Corriere della Sera, 25 aprile 2022
Il problema del film d’apertura di Cannes, "Z (Comme Z)"
«Cambiate il titolo di quel film». Prima grana al Festival di Cannes. L’Ukraine Institute, che rappresenta la cultura nel mondo del Paese aggredito dalla Russia, chiede al festival di mutare il titolo del film che apre la rassegna, Z (Comme Z)del regista Michel Hazanavicius. Motivo della contesa: la «Z» rimanda al simbolo apposto sui carri armati di Putin. Il film parla di zombie e il titolo naturalmente è stato deciso prima della guerra.
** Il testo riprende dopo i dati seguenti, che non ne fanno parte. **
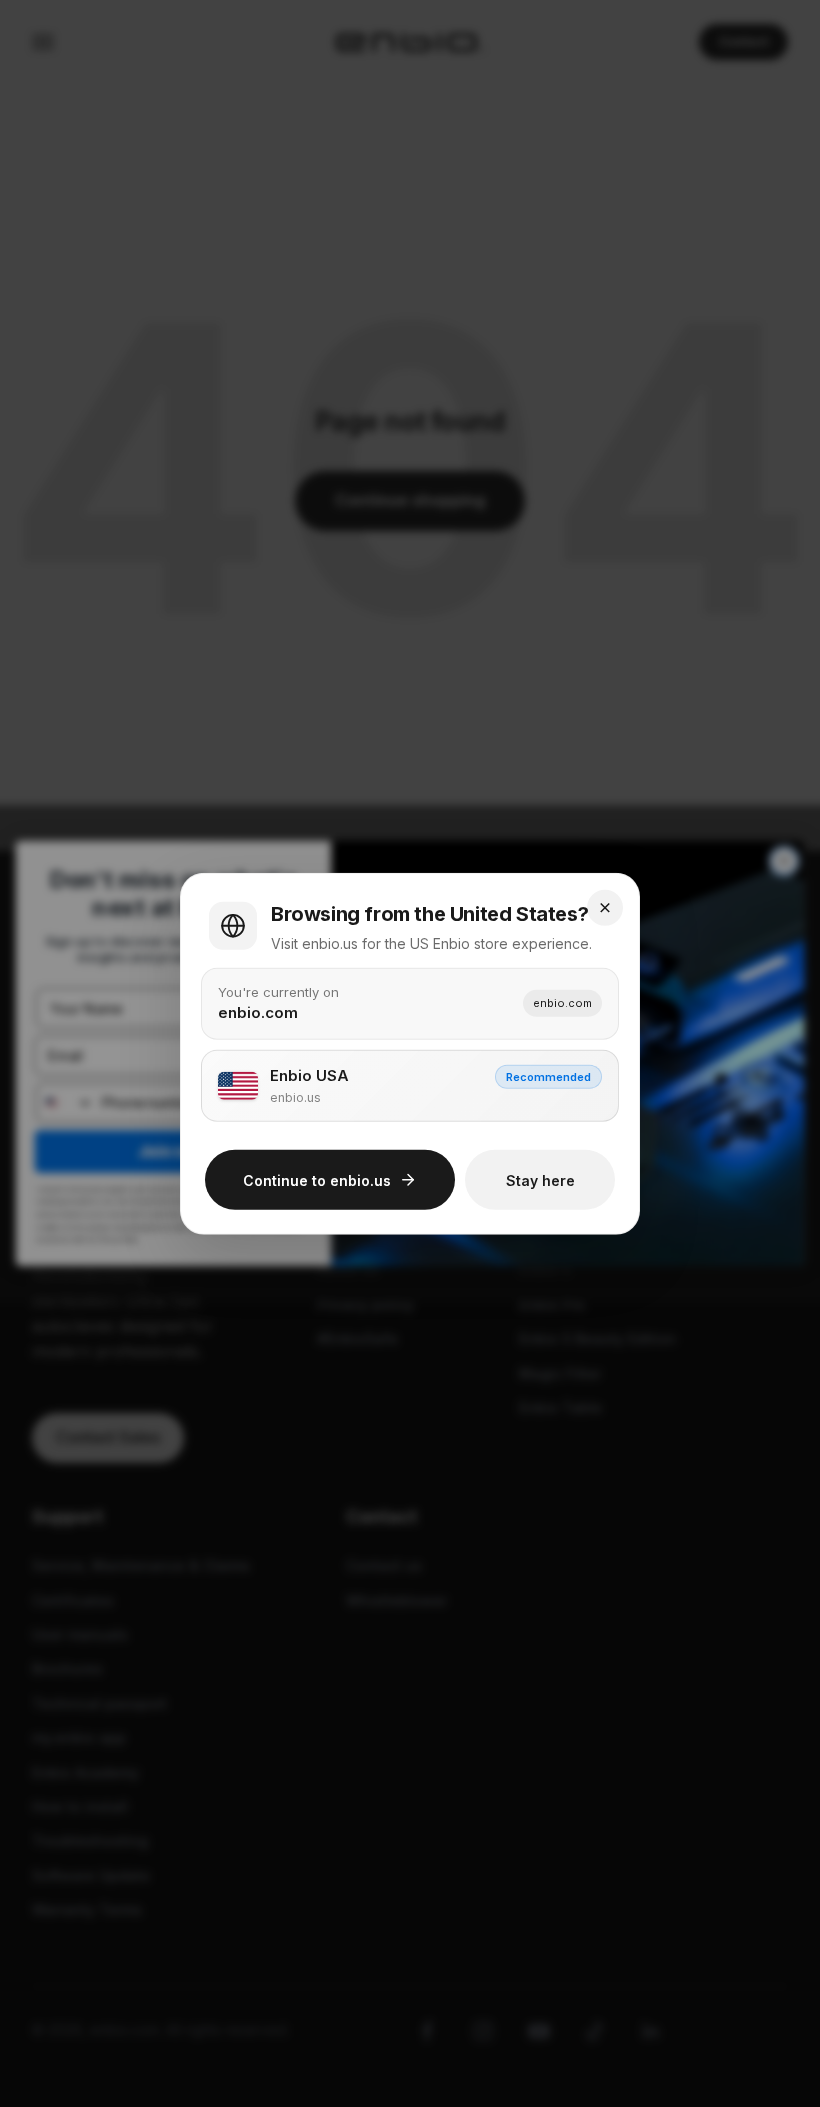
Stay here (540, 1179)
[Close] (605, 907)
Ma il direttore generale dell’Istituto ucraino, Volodymir Sheiko, che è un direttore d’orchestra, dice: «Riteniamo che cambiare il titolo sarebbe un gesto contro la barbarie, la violenza e il terrore dell’esercito russo». E la responsabile del cinema di quell’ente, Natalie Movshovych, afferma che «i media locali hanno già utilizzato il titolo del film, pubblicando articoli che potrebbero essere riassunti come: vedi? Ci stanno sostenendo». Così si chiedono provvedimenti al direttore artistico del Festival di Cannes Thierry Frémaux e al regista, «a nome di tutte le vittime della regione di Kiev, Mariupol e Kharkiv». Il titolo internazionale del film è Final Cut, ma a Cannes è stato registrato quello francese.
Si può anche sorridere di una polemica nata per gli zombie, ma è anche vero che il manifesto del film è una Z rossa di sangue su fondo nero: richiama l’orrore dei mostri ma sembra fatto per irritare il Paese di Zelensky. Senza contare che gli zombie rappresentano la paura di un nemico invulnerabile.
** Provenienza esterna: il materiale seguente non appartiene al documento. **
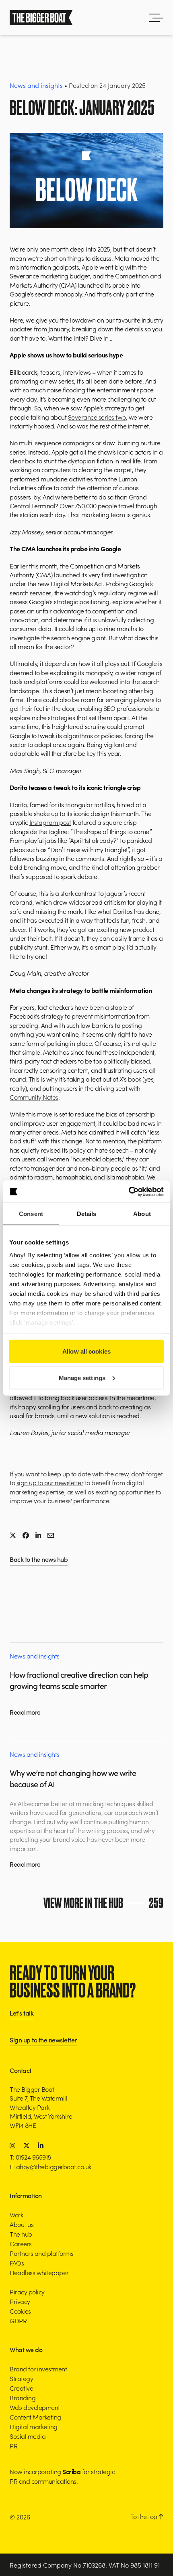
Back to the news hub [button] (39, 1559)
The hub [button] (21, 2233)
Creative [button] (21, 2387)
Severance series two (97, 416)
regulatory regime (122, 592)
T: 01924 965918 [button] (30, 2156)
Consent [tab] (31, 1213)
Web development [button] (35, 2407)
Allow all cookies (86, 1351)
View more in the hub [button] (103, 1903)
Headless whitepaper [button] (39, 2272)
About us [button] (21, 2224)
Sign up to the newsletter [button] (43, 2040)
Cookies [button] (20, 2310)
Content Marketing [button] (35, 2416)
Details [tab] (87, 1213)
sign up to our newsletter (50, 1482)
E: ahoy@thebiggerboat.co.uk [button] (50, 2166)
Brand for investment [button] (38, 2368)
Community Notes (34, 1096)
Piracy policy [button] (27, 2291)
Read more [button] (25, 1711)
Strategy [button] (21, 2378)
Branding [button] (22, 2397)
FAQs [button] (17, 2262)
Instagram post (50, 822)
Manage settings (82, 1377)
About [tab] (142, 1213)
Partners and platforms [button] (41, 2253)
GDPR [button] (18, 2320)
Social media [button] (27, 2436)
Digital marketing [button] (34, 2426)
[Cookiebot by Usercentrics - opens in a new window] (128, 1191)
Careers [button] (21, 2243)
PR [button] (13, 2445)
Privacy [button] (20, 2301)
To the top (144, 2516)
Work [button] (16, 2214)
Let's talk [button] (21, 2013)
Costernato, Hazanavicius ha replicato: «Ho chiamato il mio film Z (Comme Z)perché è una commedia di zombie ed è ispirata a quella che in Francia chiamiamo serie Z o film di serie B in America. Sapere che questo titolo ha causato angoscia al popolo ucraino mi fa sentire impotente e molto triste, perché è l’ultima cosa che volevo fare».
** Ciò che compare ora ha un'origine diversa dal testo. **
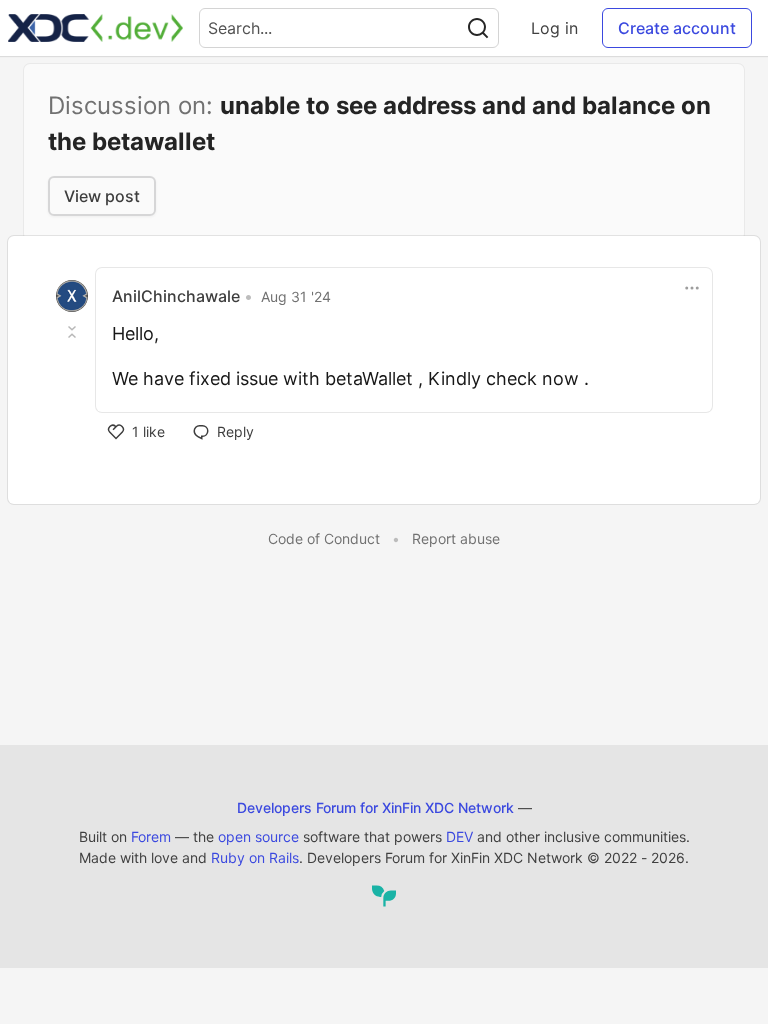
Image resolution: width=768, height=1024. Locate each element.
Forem (151, 836)
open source (258, 836)
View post (102, 196)
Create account (677, 28)
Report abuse (456, 538)
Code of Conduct (324, 538)
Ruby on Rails (255, 857)
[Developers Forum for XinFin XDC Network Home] (95, 28)
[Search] (478, 28)
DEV (459, 836)
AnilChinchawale (176, 296)
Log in (554, 28)
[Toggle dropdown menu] (692, 288)
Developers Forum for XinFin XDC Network (375, 807)
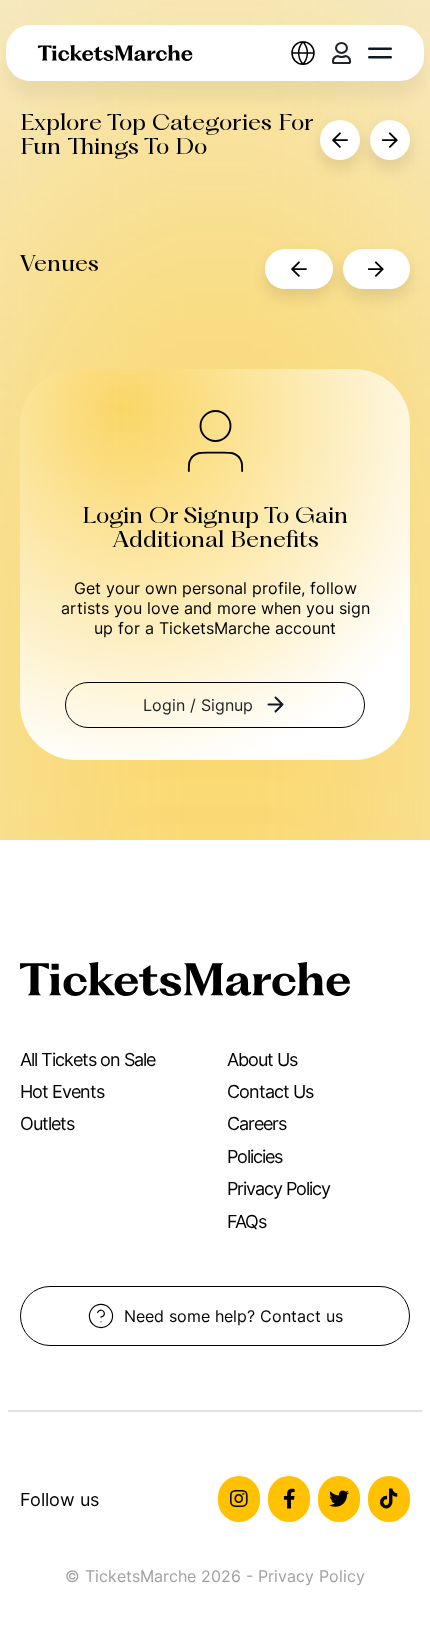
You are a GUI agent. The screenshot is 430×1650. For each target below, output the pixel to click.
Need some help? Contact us (233, 1316)
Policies (254, 1156)
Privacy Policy (278, 1188)
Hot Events (62, 1091)
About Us (262, 1059)
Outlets (47, 1123)
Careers (256, 1123)
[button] (380, 53)
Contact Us (270, 1091)
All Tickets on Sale (87, 1059)
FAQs (246, 1221)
Una spiegazione definitiva all’uso della lettera Z dei soldati di Putin non c’è: secondo alcuni, la Z (che non esiste nell’alfabeto cirillico) starebbe per «Za pobedy», cioè «per la vittoria», per altri potrebbe indicare «Zapad», Ovest. È comunque un richiamo all’odiosa aggressione.
La lettera dell’Istituto ucraino contesta inoltre la decisione di mettere in gara il film del regista russo Kirill Serebrennikov, La moglie di Ciaicovskij. Il regista è dissidente, è stato agli arresti domiciliari a Mosca con l’accusa di appropriazione di fondi per il teatro che dirigeva, molti l’hanno considerato un pretesto per fermare le sue opere contro il potere. Putin si era nascosto dietro l’impossibilità di influenzare «una giustizia indipendente». Successivamente, Serebrennikov è stato condannato a tre anni di reclusione con sospensione della pena e a una multa, ma il tribunale di Mosca ha annullato la condanna, consentendogli di lasciare la Russia. Nel 2018, il suo film Leto non poté andare proprio a Cannes: la sua sedia vuota divenne l’immagine simbolo di quell’edizione.
Il nuovo film, come riporta la rivista Variety, è stato sostenuto dal fondo cinematografico privato Kinoprime con 100 milioni di dollari di Roman Abramovich, l’oligarca russo rientrato nelle sanzioni occidentali contro i milionari russi; Abramovich, che si sta adoperando per i negoziati tra russi e ucraini, ha dovuto mettere in vendita il Chelsea, la sua squadra di calcio londinese. Per il produttore ucraino Denis Ivanov, «non è il momento giusto per i tappeti rossi a favore dei nostri colleghi russi». Una beffa per Cannes che ha sempre sventolato la bandiera dell’inclusività, contro le discriminazioni.